So it was certainly a motivator for the new model, of letting you say "here's the part of the binding I know and want to harden, here's the part I need to defer to context." Things are certainly in a better place now!

With that said...

...it's still important to remember that even with Ren-C's advancements: one must always be on the lookout to avoid magical thinking. Merely being able to mix and match parts--with all the parts maintaining the "pointers" you intended--does not guarantee semantic coherence when the parts weren't holistically designed to work together.

Hopefully I can have a screen-sharing session with you sometime, where we go over the current design of Query. We can of measure what the code generation approach is buying, and throw some hardballs at it to ask: "if it's being written in this style, what's it supposed to be enabling, and is it doing that?"

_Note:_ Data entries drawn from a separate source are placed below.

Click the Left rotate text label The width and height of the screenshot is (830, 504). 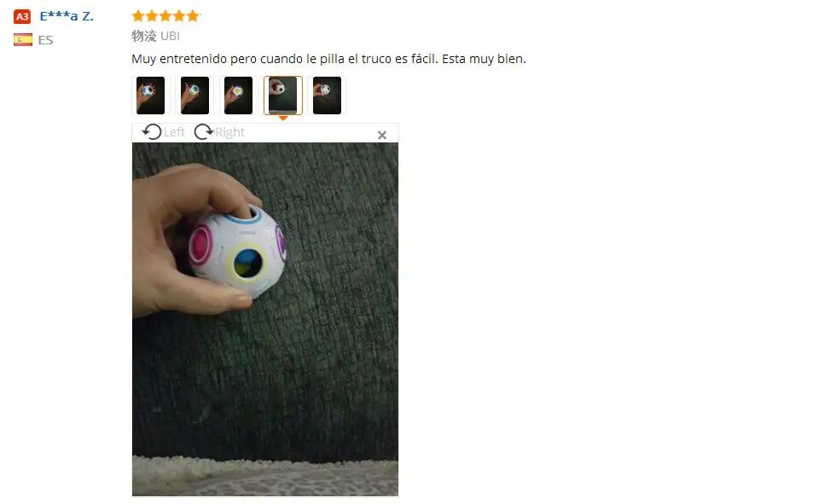[174, 132]
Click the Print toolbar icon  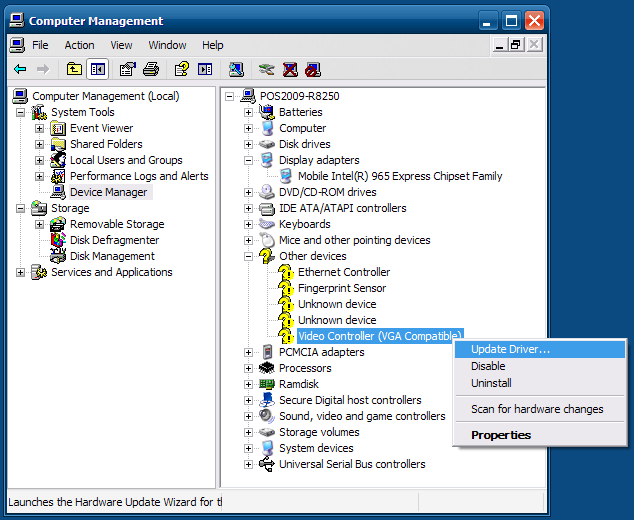pos(151,69)
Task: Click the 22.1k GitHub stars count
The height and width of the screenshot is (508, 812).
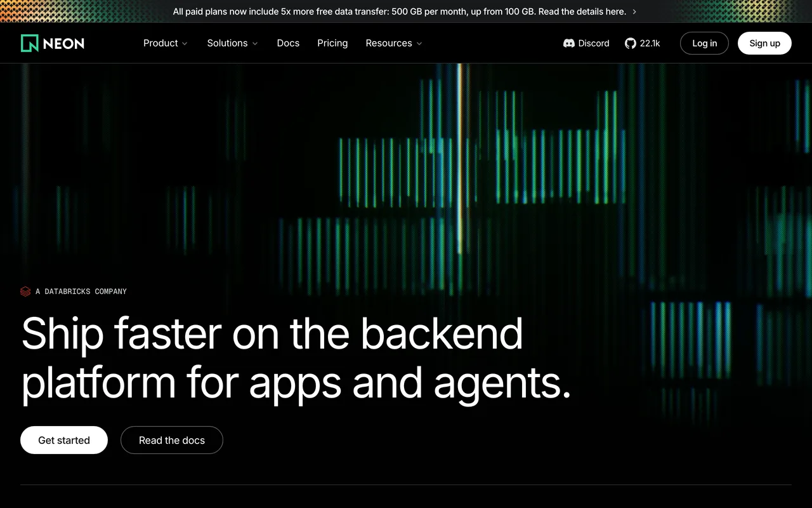Action: (650, 43)
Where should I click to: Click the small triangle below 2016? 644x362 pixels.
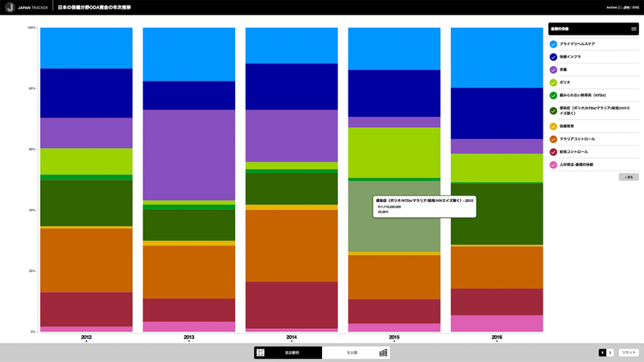pyautogui.click(x=497, y=343)
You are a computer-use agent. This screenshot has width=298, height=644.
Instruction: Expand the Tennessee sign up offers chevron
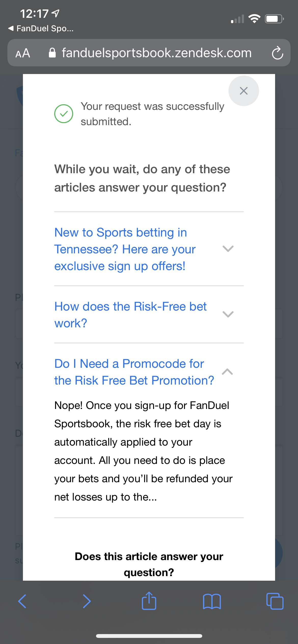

UPARSE has passed that vetting with flying colors, in part because it embraced existing parser-combinator art and extended it. I think QUERY can too...if we draw upon some established patterns from things like Linq or OSQuery, then look for what distinctly Rebol-ish advantages we can add in.

you only put bindings on when you mean them

:clap:

It's a solid foundation for code to start with no binding (context level zero), then apply bindings as program semantics require - the flexibility to "paint on some bindings" and have them respected. It's great achievement. I think I would like it much if or when I was to use it.

Since the last step of binding is applied during evaluation I wonder (in a hot shower sort of wondering) if there are other as yet unexplored possibilities. Alan Kay's original vision of object oriented programming, that to me was akin to Rebol code being passed as messages and being evaluated in a context specific way, keeps coming to mind. In Rebol this is the idea of dialect and we got Parse, but while that's fine for communicating externally, it's klunky for programming internally as components of a system. So I keep thinking if binding and evaluation can be more tied to context, I don't know but maybe evaluation can be painted on like binding, or using something like name-of-context [stuff-to-evaluate] which look like a function call but maybe isn't. I admit this could be completely useless meandering thoughts or you've already got it covered and I haven't put the dots together. [time to step out of the shower and go back to photography]

Anyway, great work!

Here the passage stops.